▶ _Problem_
Repeat exactly the lines of the listing from the line containing "537x285 pixels. At" through its last line, and nothing beyond them.

##### Data extracts

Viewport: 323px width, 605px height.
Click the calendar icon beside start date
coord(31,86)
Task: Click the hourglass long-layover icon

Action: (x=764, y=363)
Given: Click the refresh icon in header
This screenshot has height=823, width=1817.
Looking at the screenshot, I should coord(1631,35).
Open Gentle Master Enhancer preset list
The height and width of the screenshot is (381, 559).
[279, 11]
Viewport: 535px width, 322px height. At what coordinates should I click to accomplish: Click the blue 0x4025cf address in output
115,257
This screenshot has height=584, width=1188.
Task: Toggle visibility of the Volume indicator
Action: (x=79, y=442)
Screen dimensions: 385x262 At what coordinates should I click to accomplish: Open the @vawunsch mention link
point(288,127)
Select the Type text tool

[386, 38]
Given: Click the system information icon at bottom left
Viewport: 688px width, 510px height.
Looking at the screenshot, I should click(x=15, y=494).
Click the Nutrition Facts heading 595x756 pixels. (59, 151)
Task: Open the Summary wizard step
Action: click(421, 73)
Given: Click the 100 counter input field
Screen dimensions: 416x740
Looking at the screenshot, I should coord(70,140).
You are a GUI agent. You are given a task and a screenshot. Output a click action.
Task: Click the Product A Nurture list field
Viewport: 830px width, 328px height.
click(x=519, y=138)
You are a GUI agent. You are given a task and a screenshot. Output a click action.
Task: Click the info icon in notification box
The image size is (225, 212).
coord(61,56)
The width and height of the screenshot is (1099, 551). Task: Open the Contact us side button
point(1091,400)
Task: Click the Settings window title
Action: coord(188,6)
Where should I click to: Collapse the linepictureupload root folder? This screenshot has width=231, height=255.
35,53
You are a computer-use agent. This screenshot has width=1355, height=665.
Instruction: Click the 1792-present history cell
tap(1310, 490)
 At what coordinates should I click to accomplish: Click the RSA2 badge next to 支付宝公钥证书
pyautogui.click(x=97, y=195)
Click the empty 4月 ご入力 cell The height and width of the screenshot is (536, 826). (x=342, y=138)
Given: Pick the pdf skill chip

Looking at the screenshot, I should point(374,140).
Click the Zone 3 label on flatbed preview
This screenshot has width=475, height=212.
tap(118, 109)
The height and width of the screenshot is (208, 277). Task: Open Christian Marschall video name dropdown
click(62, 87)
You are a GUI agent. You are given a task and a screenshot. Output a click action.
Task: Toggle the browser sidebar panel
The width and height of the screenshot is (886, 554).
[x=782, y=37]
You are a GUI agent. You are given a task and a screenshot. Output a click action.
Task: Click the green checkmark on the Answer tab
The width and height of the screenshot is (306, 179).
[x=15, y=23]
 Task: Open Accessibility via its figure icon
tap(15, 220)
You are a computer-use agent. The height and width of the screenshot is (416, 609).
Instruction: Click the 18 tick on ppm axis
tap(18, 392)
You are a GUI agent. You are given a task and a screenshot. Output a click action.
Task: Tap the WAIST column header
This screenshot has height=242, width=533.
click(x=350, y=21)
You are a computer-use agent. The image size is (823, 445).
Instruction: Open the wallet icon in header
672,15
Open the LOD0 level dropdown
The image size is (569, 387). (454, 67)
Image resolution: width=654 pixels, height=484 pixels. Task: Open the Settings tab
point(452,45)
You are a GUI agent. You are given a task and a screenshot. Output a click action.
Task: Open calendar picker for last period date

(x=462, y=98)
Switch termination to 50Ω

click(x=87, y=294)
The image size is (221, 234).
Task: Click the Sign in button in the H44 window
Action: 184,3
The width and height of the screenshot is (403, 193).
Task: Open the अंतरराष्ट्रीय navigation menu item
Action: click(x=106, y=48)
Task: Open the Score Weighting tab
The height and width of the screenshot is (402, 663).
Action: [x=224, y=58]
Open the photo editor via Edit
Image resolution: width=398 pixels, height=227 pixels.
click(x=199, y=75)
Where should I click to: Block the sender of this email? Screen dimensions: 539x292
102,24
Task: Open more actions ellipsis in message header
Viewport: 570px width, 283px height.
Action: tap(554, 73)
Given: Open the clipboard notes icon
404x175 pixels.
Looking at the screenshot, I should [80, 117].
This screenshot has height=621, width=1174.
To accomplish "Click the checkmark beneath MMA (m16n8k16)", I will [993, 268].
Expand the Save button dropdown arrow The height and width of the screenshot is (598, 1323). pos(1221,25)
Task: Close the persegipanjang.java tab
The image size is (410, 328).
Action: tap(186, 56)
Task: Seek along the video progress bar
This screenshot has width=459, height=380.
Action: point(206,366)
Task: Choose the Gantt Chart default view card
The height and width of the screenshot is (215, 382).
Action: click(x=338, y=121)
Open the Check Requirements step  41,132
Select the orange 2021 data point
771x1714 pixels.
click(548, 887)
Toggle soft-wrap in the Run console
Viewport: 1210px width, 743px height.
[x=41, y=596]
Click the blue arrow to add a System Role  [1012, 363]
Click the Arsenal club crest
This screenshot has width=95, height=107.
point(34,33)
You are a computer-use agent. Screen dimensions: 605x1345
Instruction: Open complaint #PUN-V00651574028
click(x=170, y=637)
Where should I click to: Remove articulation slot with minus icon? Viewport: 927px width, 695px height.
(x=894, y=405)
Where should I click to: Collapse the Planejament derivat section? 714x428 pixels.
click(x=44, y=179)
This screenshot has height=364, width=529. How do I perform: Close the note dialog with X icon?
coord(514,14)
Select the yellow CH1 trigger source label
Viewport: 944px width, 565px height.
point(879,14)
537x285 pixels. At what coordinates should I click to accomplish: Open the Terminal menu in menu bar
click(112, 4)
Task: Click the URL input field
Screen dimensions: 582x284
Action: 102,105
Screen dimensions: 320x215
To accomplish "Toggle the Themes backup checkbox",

##########

▶ _Finished task_
537x285 pixels. At what coordinates should I click to accomplish: Open the Terminal menu in menu bar
click(112, 4)
Task: Click the URL input field
Screen dimensions: 582x284
Action: 102,105
Screen dimensions: 320x215
To accomplish "Toggle the Themes backup checkbox",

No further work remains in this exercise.